Die Politische Lage.
Noch ist unsicher, ob und wann der Kongreß zusammentritt, welchem die Aufgabe gestellt ist. den italienischen und deutschen Conflict auf friedlichem Wege zu lösen. Die Friedenshoffnungen, welche wieder schüchtern emportauchten, sind klein geworden, aber man ist doch geneigt, jeden Tag Aufschub für einen Gewinn zu halten, weil er die Aussichten auf gütliche Beilegung vermehre.

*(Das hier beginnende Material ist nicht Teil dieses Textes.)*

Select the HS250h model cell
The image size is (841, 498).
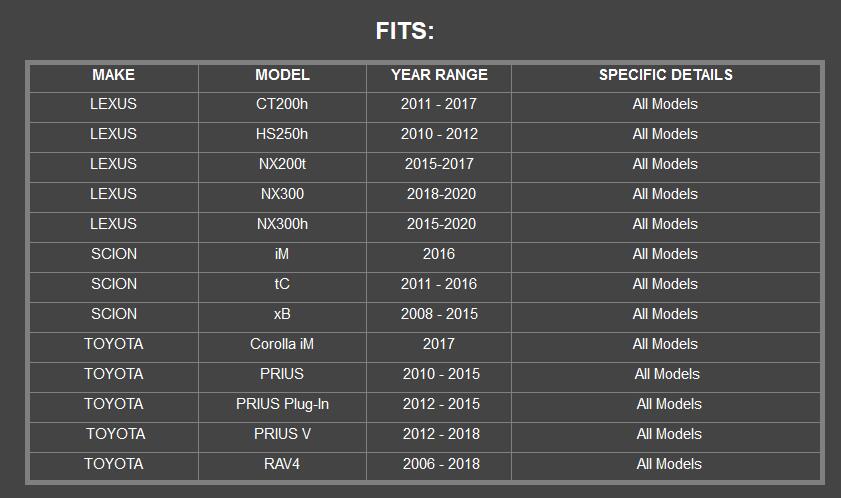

Zuverlässig gewinnt in der Verzögerung auch den Herrschenden alles, waS zum Frieden mahnt, größere Bedeutung: die Einbuße an Nationalvermögen, Noth der Arbeitenden, Bedrängnisse der Geschäftswelt, vor anderem die Uebelstände einer großen Rüstung und die Gefahren des Staates. Aber das Gewicht dieser Erwägungen wird bei dem streitenden Theil, welcher höhere Cultur, bessere Staatsordnung, geordnete Finanzen und ein unvergleichlich kostbareres Kriegsmaterial auf das Spiel zu setzen hat, weit größer sein, als bei dem Gegner, der dieser Friedensvorzüge sehr entbehrt; bei Preußen größer, als bei Oestreich. Und da die Sachlage bereits jetzt so verändert ist, daß der König von Preußen den Krieg nicht will, und Oestreich der kriegtreibende und angriffslustige Theil ist. so wird der Aufschub an sich keine große Friedenskraft bewähren. Er gewöhnt die Menschen an den Kriegsgedanken. Ob der Friede durch einen Congreß gesichert werden kann, auch das ist sehr zweifelhaft, die feindlichen Mächte Deutschlands stehen während des Congresses unter Waffen, und die Vermittelungsversuche des Auslandes können nach menschlichem Ermessen nur dann die entgegengesetzten Forderungen der beiden feindlichen Parteien beschränken, wenn die Gegner hinter den Vorschlägen des Auslandes eine Coalition gegen die Widerstrebenden zu fürchten haben. Eine solche Coalition aber bedroht Preußen und den Bund mit neuen Demüthigungen und Gefahren. Ein Zwang, der uns von außen aufgelegt wird, ist unter allen Umständen eine furchtbare Sache, nicht nur weil er in der Gegenwart erhobene Ansprüche beschränkt und übermächtig unser politisches Schicksal bestimmt, sondern weil er die Gefahr bereiten mag, daß im Interesse des Auslandes aufs neue befestigt wird, was in Deutschland unhaltbar geworden.